**SHORT TASK**. Gather every line of the material below that contains the word "Open". Case counts.
BEGIN SUPPLIED MATERIAL
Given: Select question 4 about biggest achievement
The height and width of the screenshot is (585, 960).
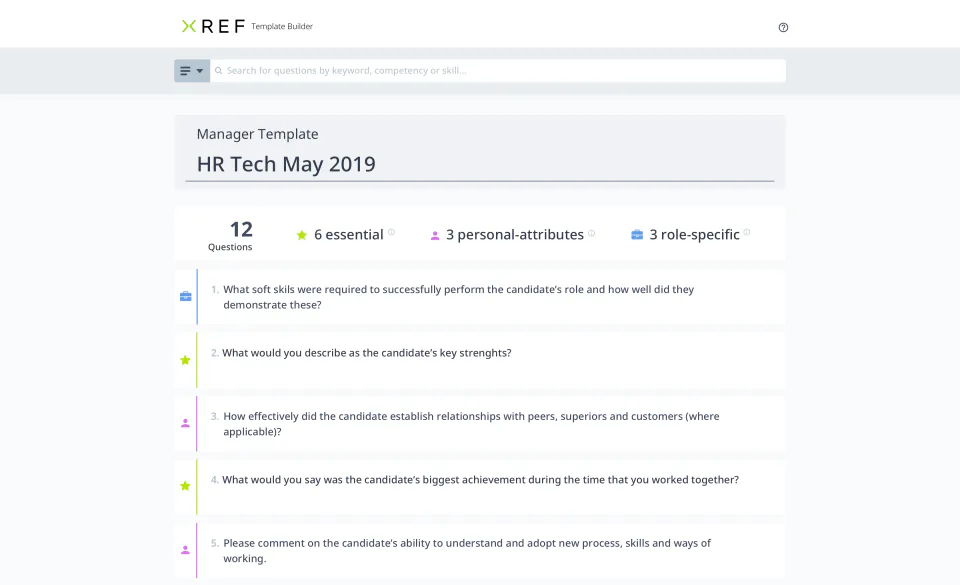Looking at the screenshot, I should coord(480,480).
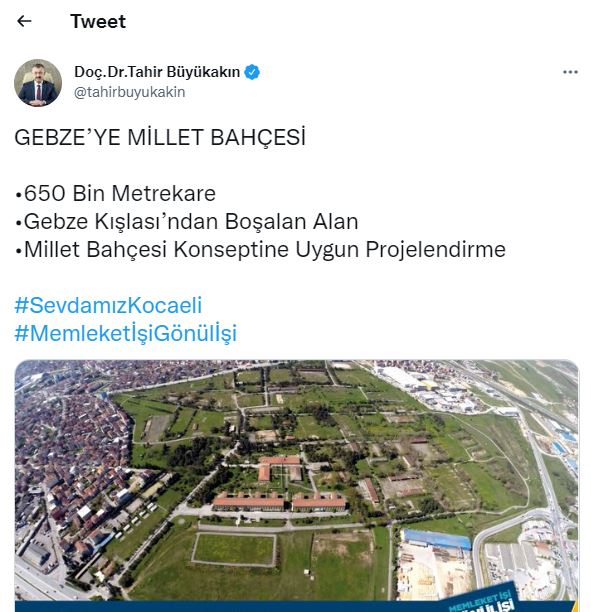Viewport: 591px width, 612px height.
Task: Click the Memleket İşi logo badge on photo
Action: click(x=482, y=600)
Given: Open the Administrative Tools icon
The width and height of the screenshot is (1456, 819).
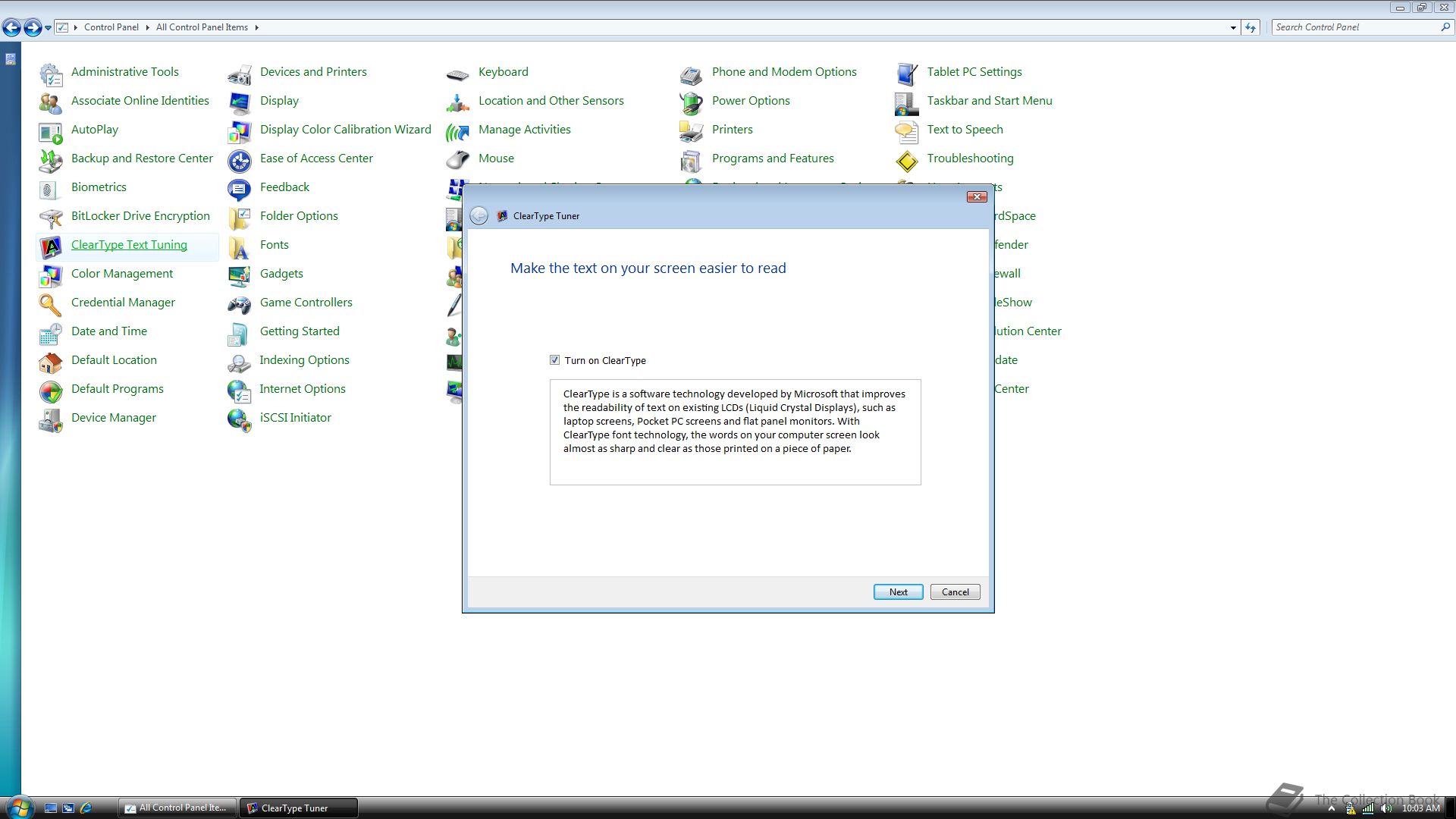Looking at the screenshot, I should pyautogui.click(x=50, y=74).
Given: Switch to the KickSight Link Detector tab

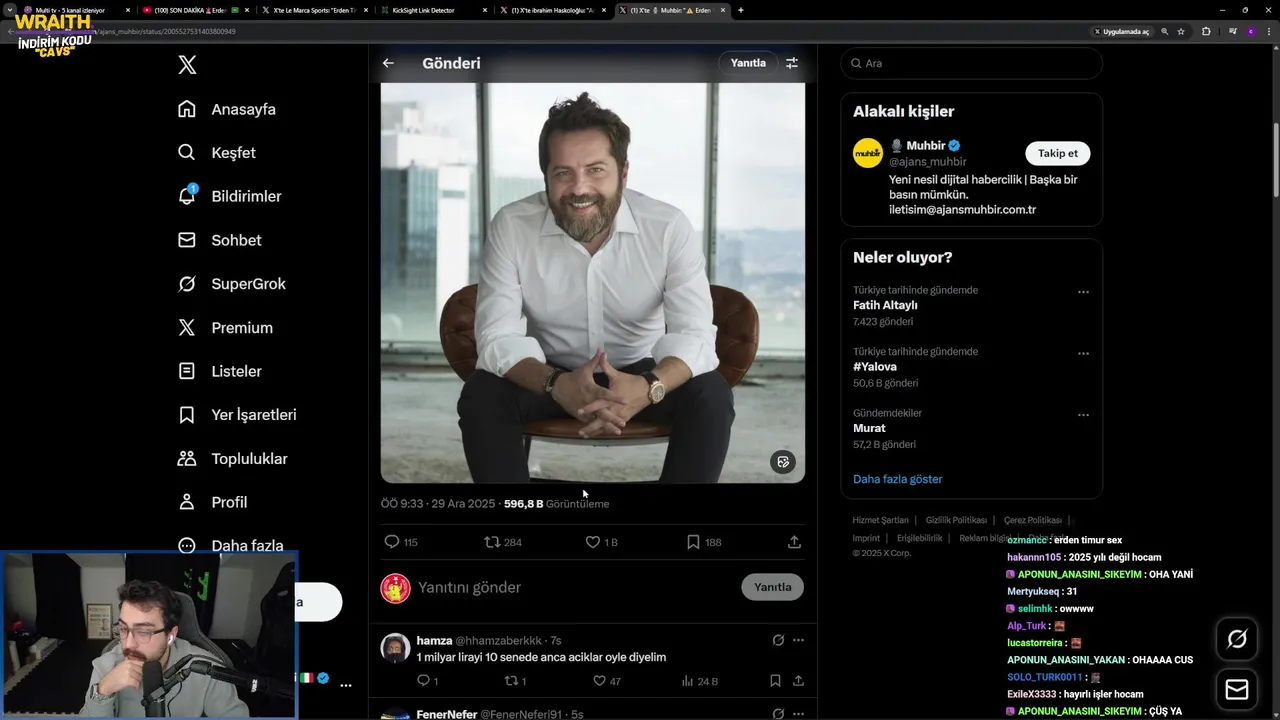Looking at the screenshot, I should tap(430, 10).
END SUPPLIED MATERIAL
BEGIN SUPPLIED MATERIAL
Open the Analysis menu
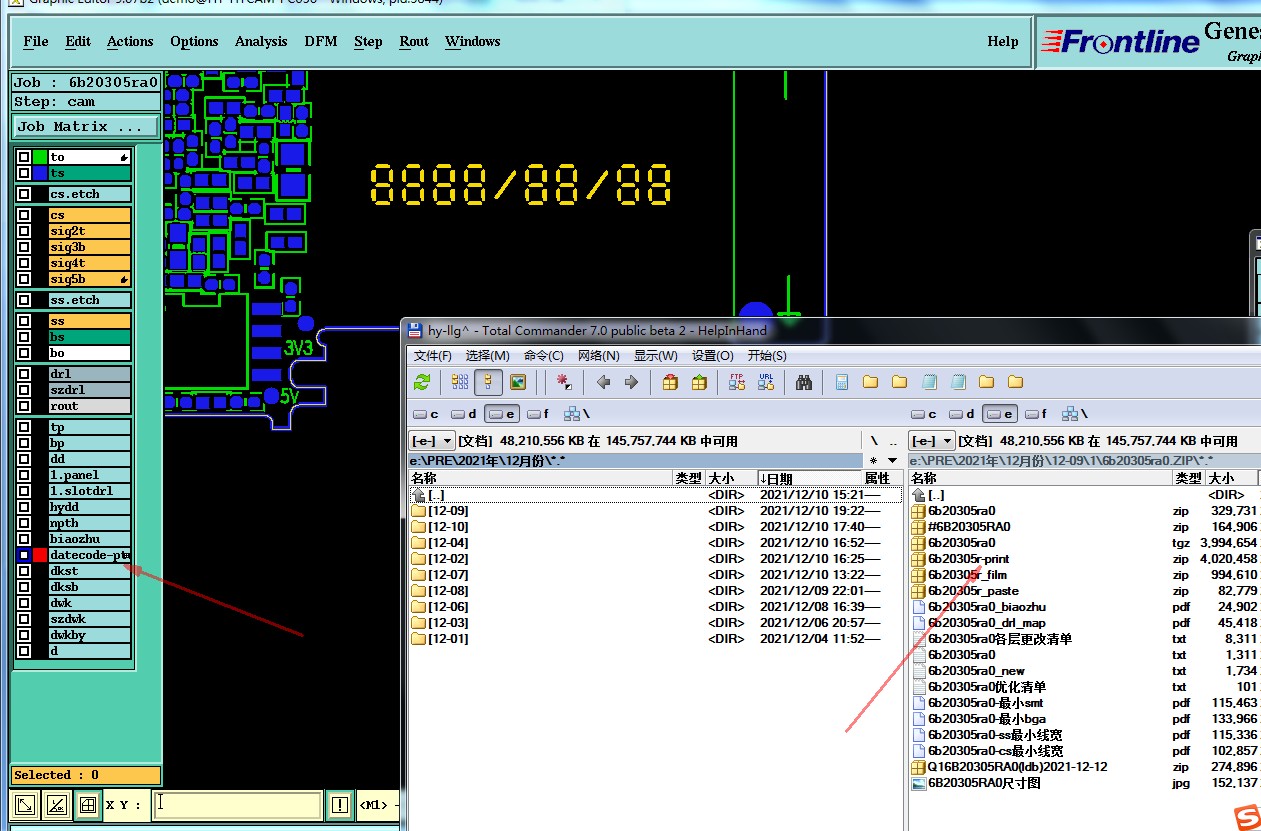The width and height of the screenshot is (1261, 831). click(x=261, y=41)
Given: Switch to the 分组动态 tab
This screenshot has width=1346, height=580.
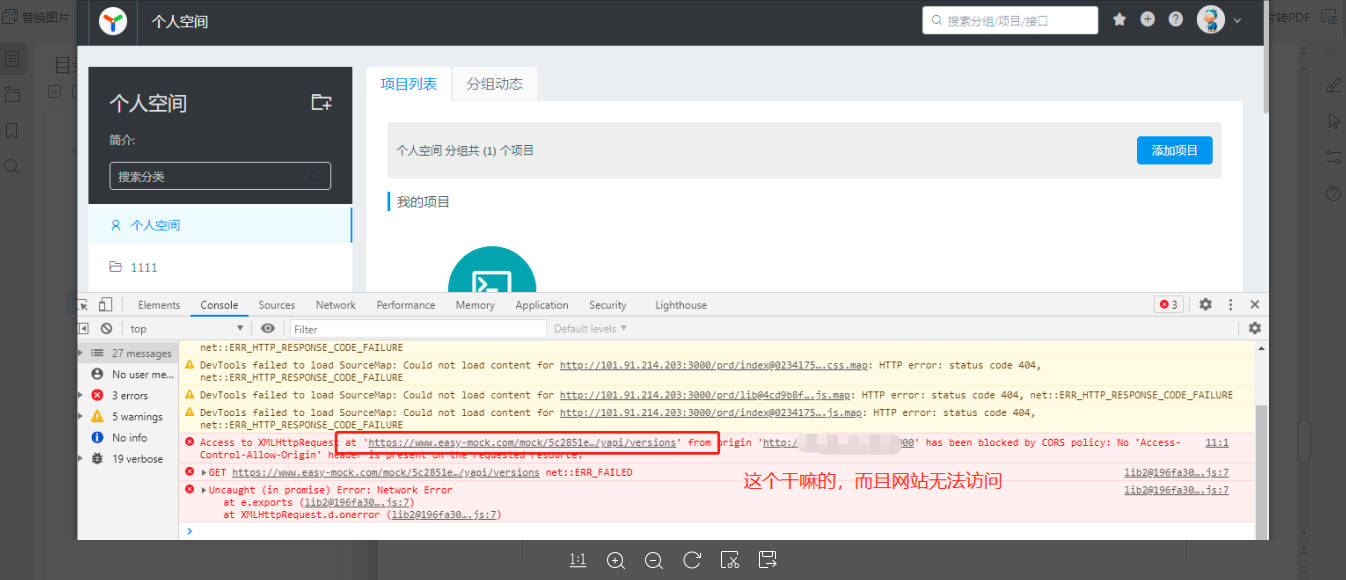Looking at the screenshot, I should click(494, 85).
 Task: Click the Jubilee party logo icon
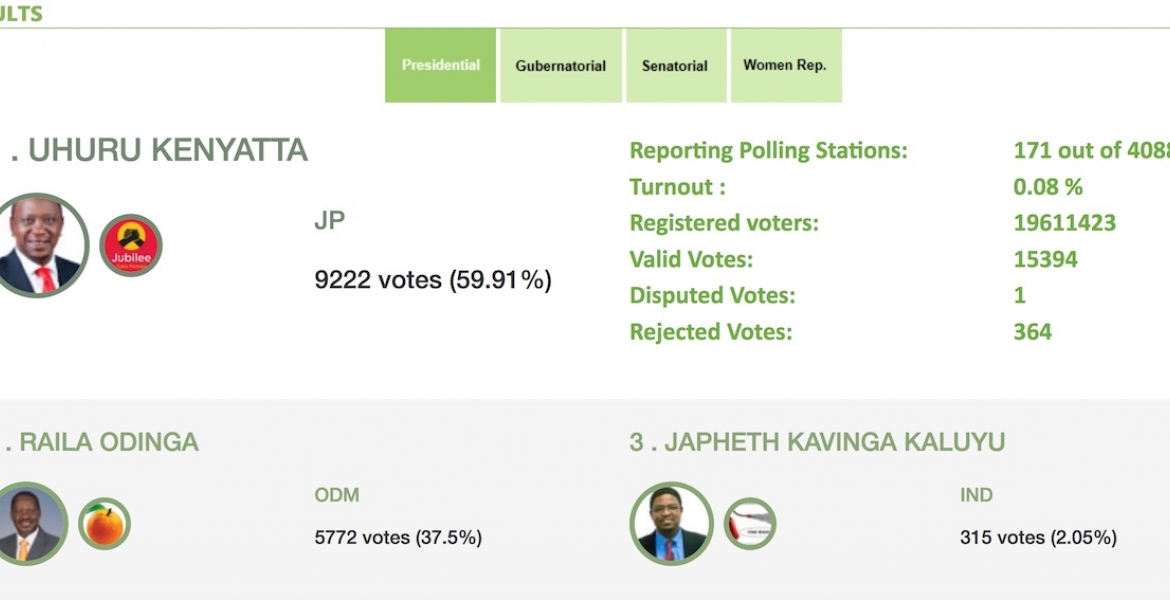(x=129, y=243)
END SUPPLIED MATERIAL
BEGIN SUPPLIED MATERIAL
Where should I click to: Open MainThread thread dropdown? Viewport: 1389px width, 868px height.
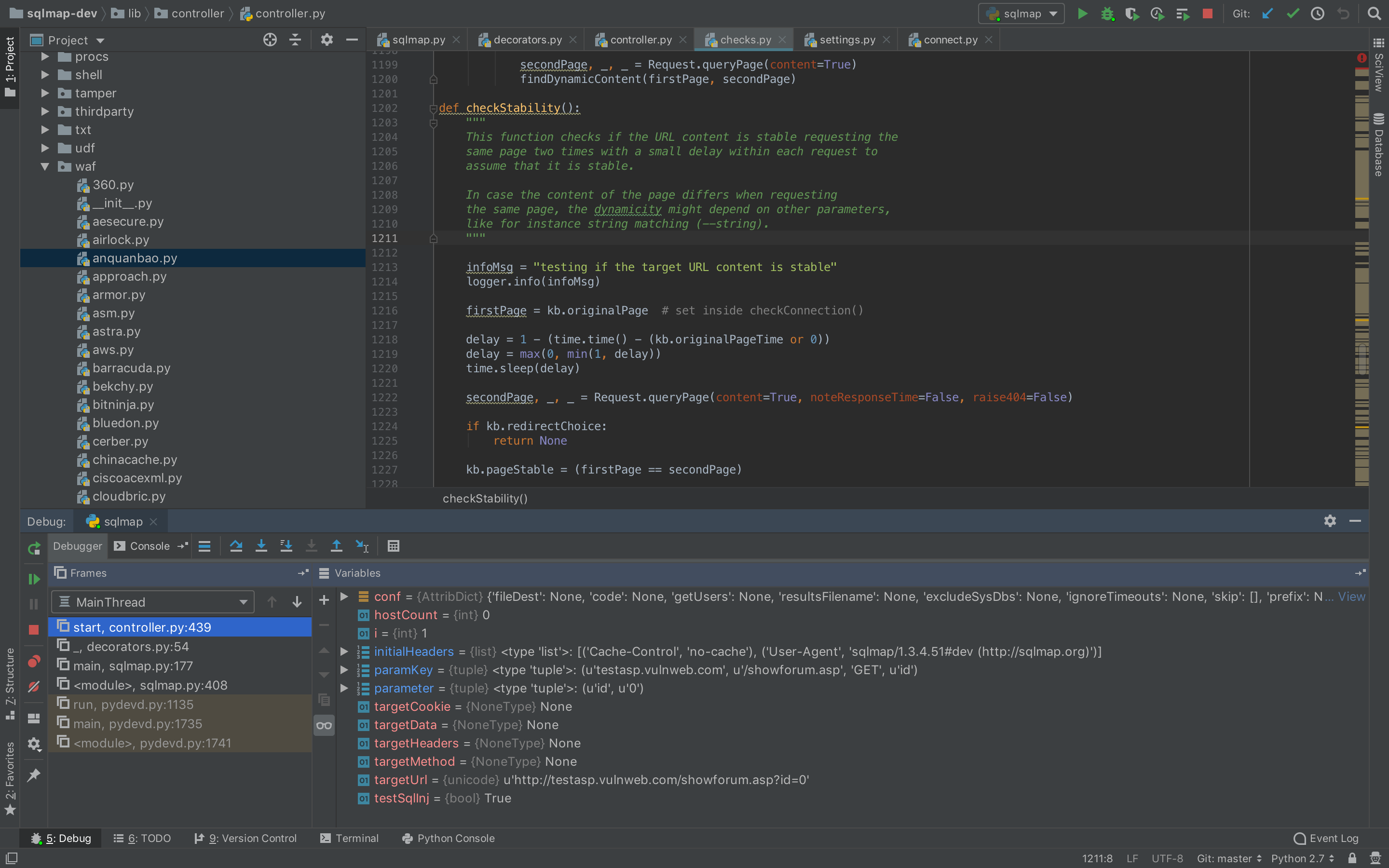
END SUPPLIED MATERIAL
**RESULT OF THE TASK**.
Given: Open the Administrative Tools icon
Open the Analysis menu
Where should I click to: Open MainThread thread dropdown? Viewport: 1389px width, 868px height.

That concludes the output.